Exercise material start

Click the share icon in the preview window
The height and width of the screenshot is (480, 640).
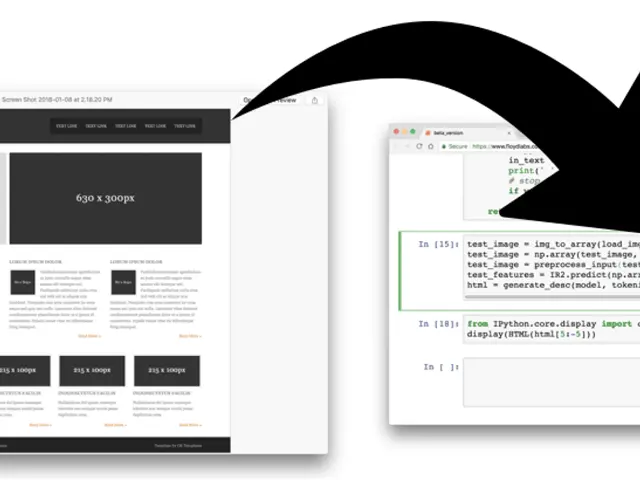click(315, 100)
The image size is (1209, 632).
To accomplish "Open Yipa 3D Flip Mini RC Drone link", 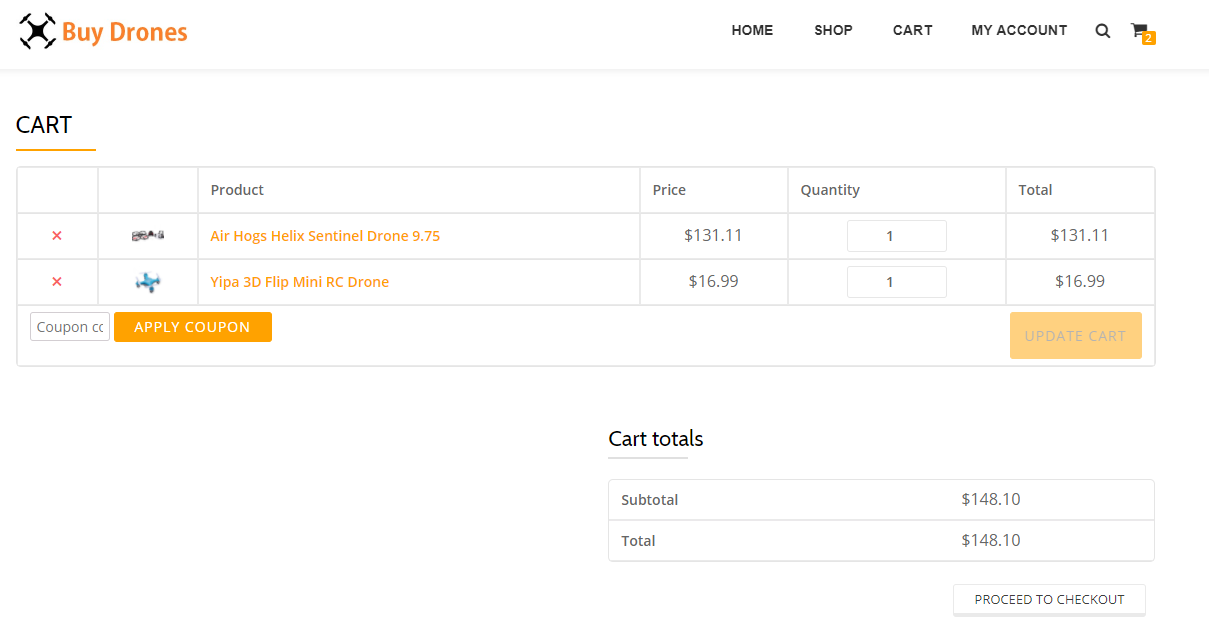I will [299, 282].
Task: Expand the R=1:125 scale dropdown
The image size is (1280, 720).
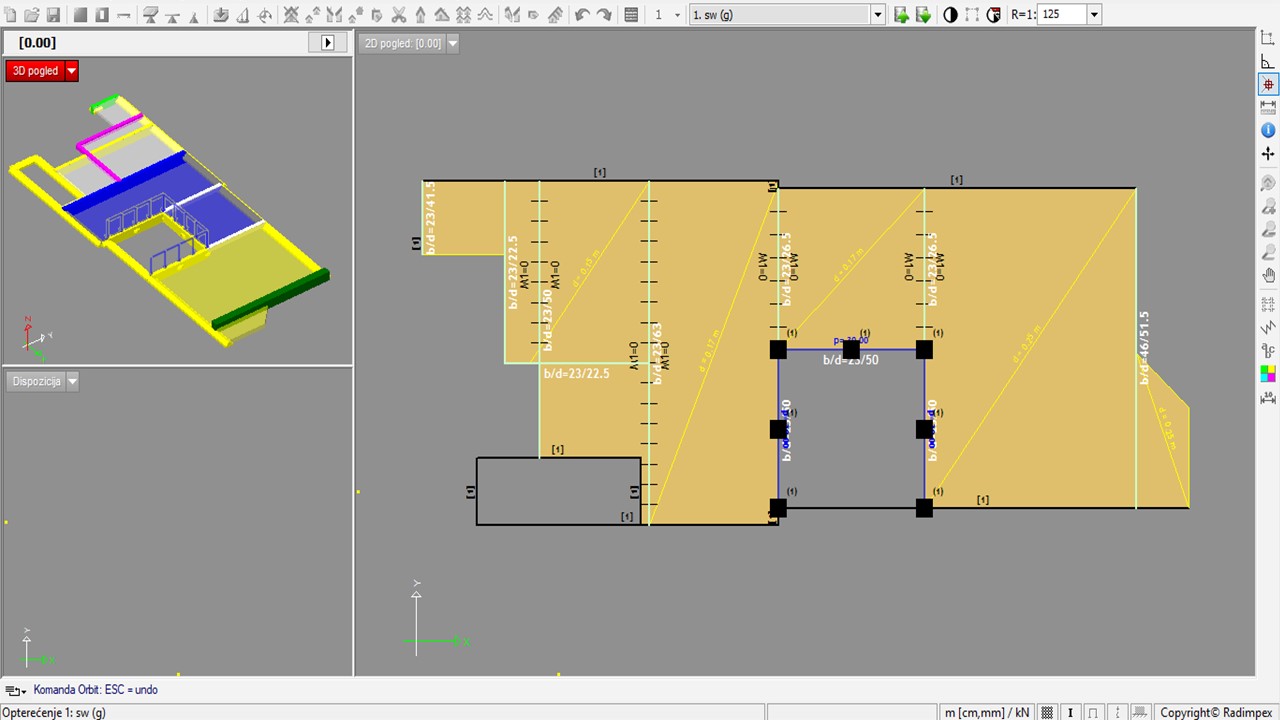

Exercise material end

### Work to be completed
Rewrite the data from the line containing "Task: Expand the R=1:125 scale dropdown" through the end of the data, with "dropdown" replaced by "menu" and nothing else changed. Leave out the pictures.

### The reply
Task: Expand the R=1:125 scale menu
The image size is (1280, 720).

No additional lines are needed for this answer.